We do the same for the other values to produce the table beneath.

[latex]x[/latex]	4	8	12	16
[latex]1000\left(x\right)[/latex]	1	3	seven	xi

Figure twenty

This figure shows the graphs of both of these sets of points.

Example xv: Recognizing a Horizontal Pinch on a Graph

Relate the function [latex]m\left(ten\correct)[/latex] to [latex]f\left(x\right)[/latex] in Figure 21.

Effigy 21

Solution

The graph of [latex]g\left(ten\right)[/latex] looks like the graph of [latex]f\left(ten\right)[/latex] horizontally compressed.

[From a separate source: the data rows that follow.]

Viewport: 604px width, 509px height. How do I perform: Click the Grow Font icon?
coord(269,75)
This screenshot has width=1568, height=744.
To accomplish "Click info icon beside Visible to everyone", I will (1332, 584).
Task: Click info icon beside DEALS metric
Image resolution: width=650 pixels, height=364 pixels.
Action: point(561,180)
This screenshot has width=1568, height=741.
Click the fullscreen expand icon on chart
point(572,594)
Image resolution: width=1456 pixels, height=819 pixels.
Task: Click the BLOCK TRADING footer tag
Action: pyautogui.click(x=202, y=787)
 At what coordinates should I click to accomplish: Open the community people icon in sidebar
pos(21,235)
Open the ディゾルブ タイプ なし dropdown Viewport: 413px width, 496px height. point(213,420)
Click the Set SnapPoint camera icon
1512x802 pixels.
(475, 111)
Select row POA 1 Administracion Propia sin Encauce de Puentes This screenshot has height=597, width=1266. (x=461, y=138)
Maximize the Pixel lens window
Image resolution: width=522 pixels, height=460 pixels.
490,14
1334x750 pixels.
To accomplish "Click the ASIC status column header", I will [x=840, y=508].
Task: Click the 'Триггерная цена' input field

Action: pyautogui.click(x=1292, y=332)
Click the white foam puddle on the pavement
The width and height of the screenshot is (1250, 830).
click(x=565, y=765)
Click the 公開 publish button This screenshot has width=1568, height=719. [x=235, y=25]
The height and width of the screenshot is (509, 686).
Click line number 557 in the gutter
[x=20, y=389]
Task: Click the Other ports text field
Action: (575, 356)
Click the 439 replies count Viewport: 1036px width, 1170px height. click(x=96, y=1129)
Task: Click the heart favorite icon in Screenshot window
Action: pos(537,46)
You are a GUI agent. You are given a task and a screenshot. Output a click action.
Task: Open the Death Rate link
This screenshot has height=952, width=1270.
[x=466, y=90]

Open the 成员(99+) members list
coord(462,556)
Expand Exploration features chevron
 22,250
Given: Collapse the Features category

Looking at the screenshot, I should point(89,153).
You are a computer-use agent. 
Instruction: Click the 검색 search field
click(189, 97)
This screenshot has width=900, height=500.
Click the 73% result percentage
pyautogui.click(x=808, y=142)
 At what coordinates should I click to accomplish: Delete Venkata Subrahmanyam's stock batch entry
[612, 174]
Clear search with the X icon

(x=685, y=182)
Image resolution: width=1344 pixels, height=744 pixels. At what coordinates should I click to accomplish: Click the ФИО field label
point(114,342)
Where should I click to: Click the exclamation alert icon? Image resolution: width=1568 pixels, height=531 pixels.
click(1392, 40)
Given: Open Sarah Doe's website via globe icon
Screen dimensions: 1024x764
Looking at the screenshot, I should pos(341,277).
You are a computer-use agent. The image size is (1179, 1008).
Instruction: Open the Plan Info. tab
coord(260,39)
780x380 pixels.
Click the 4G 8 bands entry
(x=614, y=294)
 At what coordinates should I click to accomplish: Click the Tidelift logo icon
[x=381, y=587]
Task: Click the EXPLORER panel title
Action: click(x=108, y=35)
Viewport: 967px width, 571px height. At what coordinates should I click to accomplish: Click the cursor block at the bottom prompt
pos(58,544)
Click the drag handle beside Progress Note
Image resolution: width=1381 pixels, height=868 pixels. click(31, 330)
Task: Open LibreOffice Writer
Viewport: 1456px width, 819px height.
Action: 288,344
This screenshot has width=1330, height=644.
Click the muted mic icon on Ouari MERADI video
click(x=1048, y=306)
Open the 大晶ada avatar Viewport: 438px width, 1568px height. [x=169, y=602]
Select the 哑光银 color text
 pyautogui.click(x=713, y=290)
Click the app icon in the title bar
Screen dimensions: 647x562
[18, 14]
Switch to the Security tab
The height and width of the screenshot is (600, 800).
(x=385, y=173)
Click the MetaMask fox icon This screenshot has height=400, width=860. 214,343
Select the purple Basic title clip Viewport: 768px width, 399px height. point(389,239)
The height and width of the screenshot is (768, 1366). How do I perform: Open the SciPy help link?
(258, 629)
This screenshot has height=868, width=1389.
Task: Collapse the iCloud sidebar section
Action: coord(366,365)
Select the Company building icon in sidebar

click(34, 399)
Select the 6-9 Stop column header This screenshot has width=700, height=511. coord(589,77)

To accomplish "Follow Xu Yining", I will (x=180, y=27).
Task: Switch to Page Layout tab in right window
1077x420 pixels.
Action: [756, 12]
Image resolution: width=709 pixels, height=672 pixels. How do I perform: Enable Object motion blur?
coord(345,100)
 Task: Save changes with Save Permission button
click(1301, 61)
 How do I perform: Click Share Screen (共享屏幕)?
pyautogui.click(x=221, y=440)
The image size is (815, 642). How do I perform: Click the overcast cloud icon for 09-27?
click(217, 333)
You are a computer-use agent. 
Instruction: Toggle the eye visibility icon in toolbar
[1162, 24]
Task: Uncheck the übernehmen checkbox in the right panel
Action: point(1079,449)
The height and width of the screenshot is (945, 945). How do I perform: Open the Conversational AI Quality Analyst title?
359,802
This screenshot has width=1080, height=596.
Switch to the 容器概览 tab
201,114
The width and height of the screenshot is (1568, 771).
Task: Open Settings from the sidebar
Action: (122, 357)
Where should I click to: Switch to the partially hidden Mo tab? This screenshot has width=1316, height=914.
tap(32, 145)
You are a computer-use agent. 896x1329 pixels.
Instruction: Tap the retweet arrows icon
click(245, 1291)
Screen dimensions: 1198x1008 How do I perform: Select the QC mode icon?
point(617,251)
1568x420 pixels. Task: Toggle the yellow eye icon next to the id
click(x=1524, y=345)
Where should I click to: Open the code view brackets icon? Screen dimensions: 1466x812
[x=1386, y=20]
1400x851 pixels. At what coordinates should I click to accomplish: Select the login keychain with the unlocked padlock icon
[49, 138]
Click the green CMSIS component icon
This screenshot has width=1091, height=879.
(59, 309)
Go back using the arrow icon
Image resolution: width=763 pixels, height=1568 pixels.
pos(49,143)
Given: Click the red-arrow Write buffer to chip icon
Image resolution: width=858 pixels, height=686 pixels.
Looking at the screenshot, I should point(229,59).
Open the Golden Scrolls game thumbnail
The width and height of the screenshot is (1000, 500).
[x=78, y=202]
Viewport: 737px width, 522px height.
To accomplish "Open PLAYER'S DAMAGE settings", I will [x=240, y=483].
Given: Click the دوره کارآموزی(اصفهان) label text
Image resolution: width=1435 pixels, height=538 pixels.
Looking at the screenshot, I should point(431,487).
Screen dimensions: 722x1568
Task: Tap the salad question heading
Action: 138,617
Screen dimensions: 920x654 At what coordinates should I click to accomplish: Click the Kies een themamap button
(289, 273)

Because [latex]f\left(ten\correct)[/latex] ends at [latex]\left(6,four\right)[/latex] and [latex]m\left(10\correct)[/latex] ends at [latex]\left(ii,4\right)[/latex], we can see that the [latex]ten\text{-}[/latex] values have been compressed by [latex]\frac{1}{iii}[/latex], because [latex]6\left(\frac{one}{iii}\right)=2[/latex]. We might also detect that [latex]g\left(2\right)=f\left(half-dozen\correct)[/latex] and [latex]k\left(i\right)=f\left(3\right)[/latex]. Either way, we can describe this human relationship equally [latex]g\left(x\right)=f\left(3x\right)[/latex]. This is a horizontal pinch past [latex]\frac{1}{3}[/latex].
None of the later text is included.